This page organizes papers related to artificial intelligence published around the world. This page is summarized using Google Gemini and is operated on a non-profit basis. The copyright of the paper belongs to the author and the relevant institution. When sharing, simply cite the source.
This paper introduces the Ever-Evolving Science Exam (EESE), a dynamic benchmark designed to assess the scientific understanding of foundation models. EESE was developed to address the risks of data leakage and the inefficiencies associated with large-scale testing. EESE consists of a private EESE-Pool containing over 100,000 expertly constructed scientific instances (question-answer pairs) across five domains and over 500 subdomains, and a periodically updated subset of 500 instances, EESE, for leak-proof and low-cost evaluation.
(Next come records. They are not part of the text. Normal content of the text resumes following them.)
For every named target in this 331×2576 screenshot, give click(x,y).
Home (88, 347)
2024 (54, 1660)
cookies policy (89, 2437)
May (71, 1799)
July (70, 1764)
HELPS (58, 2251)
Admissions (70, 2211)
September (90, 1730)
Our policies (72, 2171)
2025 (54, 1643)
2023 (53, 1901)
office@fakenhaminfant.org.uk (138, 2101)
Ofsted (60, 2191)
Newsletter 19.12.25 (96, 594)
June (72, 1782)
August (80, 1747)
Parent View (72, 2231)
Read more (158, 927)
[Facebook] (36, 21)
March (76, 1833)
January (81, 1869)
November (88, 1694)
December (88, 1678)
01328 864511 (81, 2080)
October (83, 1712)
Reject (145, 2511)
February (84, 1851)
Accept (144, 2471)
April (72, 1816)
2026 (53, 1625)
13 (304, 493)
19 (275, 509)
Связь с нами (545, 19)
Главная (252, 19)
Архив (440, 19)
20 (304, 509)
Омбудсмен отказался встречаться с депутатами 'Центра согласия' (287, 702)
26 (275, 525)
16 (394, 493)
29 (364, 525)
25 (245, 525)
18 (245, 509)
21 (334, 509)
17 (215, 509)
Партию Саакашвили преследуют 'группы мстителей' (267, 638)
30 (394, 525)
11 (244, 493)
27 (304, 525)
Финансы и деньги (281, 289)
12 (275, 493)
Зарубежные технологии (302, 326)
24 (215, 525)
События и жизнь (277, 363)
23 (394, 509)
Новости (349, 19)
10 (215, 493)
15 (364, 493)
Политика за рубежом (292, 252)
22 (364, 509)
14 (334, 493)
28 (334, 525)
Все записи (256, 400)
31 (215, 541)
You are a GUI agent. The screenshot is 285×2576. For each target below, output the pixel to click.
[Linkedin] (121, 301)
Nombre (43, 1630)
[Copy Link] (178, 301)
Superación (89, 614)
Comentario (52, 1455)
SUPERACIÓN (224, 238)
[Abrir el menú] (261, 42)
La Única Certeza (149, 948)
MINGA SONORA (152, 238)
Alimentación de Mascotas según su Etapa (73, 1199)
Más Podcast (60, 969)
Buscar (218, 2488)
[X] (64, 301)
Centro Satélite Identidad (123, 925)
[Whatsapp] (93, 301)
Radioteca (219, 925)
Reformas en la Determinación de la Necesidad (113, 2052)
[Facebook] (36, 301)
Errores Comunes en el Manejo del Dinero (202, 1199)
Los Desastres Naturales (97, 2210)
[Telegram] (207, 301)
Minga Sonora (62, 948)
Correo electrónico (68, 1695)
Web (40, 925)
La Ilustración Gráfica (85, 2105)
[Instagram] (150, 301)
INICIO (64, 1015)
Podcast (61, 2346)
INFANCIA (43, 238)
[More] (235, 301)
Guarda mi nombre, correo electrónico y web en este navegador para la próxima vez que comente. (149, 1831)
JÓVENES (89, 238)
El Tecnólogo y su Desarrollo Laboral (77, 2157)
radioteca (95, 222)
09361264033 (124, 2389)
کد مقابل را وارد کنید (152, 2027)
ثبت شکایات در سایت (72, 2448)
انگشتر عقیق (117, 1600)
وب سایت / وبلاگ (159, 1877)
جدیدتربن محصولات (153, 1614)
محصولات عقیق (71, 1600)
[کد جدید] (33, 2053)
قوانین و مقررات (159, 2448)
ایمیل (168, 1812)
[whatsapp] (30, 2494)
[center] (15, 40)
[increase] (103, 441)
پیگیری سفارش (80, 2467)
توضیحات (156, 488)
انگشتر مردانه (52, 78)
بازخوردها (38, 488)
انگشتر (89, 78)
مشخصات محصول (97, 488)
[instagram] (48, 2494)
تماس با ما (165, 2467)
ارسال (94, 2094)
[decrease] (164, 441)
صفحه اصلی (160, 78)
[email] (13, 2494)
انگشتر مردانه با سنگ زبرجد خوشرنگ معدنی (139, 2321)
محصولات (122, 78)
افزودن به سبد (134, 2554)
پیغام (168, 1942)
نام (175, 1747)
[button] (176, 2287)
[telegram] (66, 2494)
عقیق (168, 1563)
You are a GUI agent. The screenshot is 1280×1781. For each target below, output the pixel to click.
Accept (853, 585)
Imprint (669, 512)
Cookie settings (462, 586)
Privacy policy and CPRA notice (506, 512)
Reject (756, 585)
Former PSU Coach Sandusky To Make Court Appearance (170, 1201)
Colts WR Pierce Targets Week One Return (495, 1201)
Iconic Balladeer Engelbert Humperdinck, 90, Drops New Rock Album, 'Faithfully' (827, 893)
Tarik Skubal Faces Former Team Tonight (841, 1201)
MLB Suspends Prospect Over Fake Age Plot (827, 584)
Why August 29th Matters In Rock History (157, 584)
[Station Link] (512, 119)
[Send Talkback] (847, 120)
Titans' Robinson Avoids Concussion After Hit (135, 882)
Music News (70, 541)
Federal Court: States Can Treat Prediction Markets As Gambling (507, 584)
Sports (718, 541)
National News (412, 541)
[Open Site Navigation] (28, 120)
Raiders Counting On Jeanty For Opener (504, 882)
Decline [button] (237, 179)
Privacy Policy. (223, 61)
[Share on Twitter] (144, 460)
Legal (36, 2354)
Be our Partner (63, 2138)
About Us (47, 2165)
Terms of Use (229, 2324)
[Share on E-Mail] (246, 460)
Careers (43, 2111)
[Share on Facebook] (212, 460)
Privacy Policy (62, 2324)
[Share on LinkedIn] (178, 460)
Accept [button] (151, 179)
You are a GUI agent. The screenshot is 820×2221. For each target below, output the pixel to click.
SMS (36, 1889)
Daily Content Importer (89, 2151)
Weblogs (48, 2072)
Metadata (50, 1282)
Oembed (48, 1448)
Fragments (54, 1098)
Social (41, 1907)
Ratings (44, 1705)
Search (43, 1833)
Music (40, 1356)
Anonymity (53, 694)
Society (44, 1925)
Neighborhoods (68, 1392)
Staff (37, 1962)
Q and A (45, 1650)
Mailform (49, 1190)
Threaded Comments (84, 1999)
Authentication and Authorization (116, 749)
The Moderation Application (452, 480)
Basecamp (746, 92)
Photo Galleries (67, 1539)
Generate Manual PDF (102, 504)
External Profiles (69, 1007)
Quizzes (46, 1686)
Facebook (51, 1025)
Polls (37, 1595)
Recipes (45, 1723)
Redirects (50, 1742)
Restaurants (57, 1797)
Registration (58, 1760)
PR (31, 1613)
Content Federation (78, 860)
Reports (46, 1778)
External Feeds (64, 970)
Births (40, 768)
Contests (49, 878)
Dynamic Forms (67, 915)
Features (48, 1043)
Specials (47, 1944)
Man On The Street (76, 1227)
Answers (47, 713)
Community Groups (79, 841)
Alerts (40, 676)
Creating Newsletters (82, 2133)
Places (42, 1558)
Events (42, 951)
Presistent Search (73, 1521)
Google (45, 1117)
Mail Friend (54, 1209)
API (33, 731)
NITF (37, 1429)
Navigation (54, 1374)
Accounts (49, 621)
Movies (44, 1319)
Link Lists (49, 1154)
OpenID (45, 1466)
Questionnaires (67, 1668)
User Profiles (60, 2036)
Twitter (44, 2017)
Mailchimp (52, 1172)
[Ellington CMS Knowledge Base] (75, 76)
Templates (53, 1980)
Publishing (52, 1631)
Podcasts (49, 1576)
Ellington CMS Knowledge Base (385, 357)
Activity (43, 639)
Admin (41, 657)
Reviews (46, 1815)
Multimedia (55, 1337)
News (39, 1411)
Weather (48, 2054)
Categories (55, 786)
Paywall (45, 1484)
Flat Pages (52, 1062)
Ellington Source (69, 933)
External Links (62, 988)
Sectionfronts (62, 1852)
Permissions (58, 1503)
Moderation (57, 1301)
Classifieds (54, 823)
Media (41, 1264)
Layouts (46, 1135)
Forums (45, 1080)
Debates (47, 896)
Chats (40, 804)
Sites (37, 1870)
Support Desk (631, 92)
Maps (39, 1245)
Experiments on 32 open-source and closed-source models demonstrate that EESE effectively distinguishes model strengths and weaknesses across both scientific domains and cognitive dimensions.
Takeaways, Limitations
•
Takeaways:
◦
Benchmark design that provides the reliability, scalability, and future compatibility required to evaluate the scientific understanding of foundation models.
◦
Reduces the risk of data leakage and enables efficient evaluation.
◦
Support for comparing and analyzing the scientific capabilities of various models.
•
Limitations:
◦
EESE-Pool is kept private and may have limited accessibility.
◦
Resources required for ongoing updates and maintenance of the benchmark.
◦
Benchmarks may be focused on specific scientific fields and subfields, which may limit generalizability to other fields.